SSH Connection with Password Authentication

Problem Definition

Goal: Enable SSH connection from actor-IaC to remote nodes using password authentication.

actor-IaC supports two SSH authentication methods: public key authentication and password authentication. Password authentication is a method that can be used without setting up SSH key pairs. While public key authentication is recommended, password authentication can be used in environments where key setup is not complete or when temporary connections are needed.

How to do it

1. Install the sshpass package

To use password authentication, you need to install the sshpass package on the operator terminal. sshpass is a utility for passing SSH passwords non-interactively.

On Ubuntu/Debian, you can install it with the following command.

sudo apt install sshpass

2. Execute the workflow with the --ask-pass option

When you specify the --ask-pass option when running actor-IaC, actor-IaC prompts for password input only once at startup. The entered password is used for SSH connections to all nodes defined in the inventory.

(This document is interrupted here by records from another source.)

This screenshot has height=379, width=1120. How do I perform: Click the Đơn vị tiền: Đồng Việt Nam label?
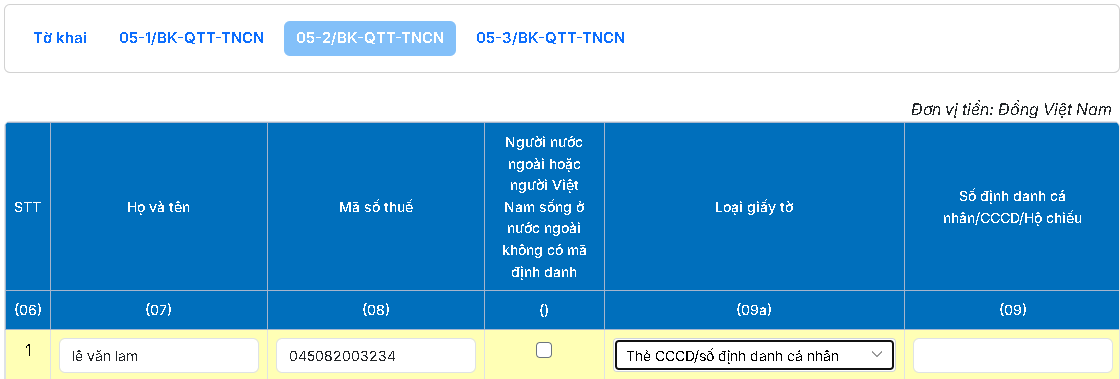pos(1011,109)
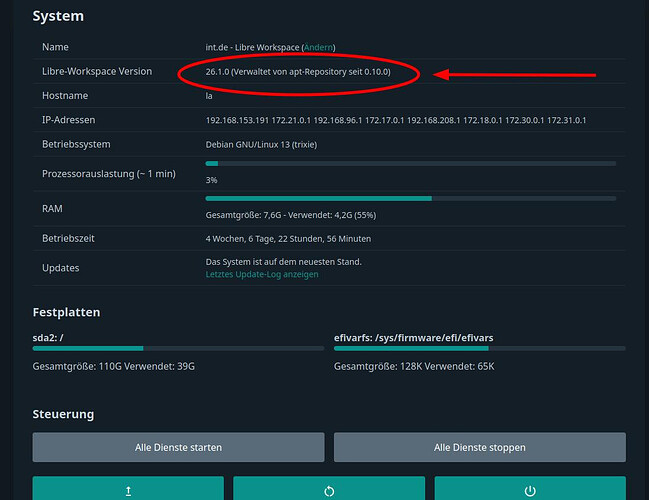Viewport: 649px width, 500px height.
Task: Click the sda2 disk usage bar
Action: (x=177, y=349)

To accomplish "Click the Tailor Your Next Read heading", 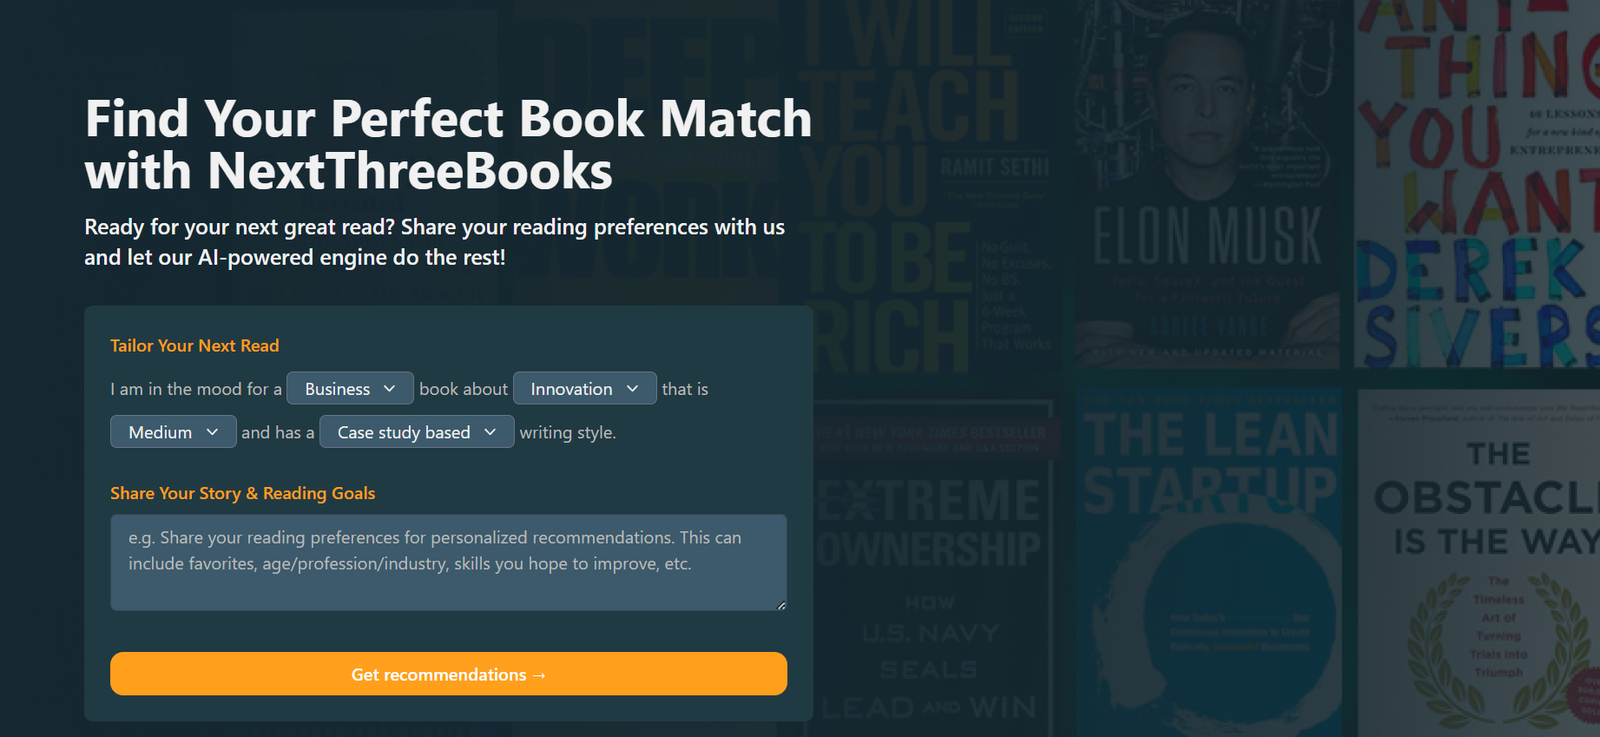I will [195, 346].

The following command is an example of executing a workflow with the --ask-pass option.

./actor_iac.java run -w sysinfo/main-collect-sysinfo.yaml -i inventory.ini -g compute --ask-pass

When you execute the command, actor-IaC displays a prompt requesting password input. After entering the password, workflow execution begins.

Under the hood

Current Implementation Constraints

The current implementation uses the same password for all nodes. You cannot specify different passwords for each node.

Also, the password is held in the actor-IaC process memory and used when connecting to each node.

Future Improvement Direction

This functionality may be improved in the future through integration with secret management systems such as HashiCorp Vault. Using a secret management system allows you to securely manage different authentication credentials for each node and retrieve them only when needed.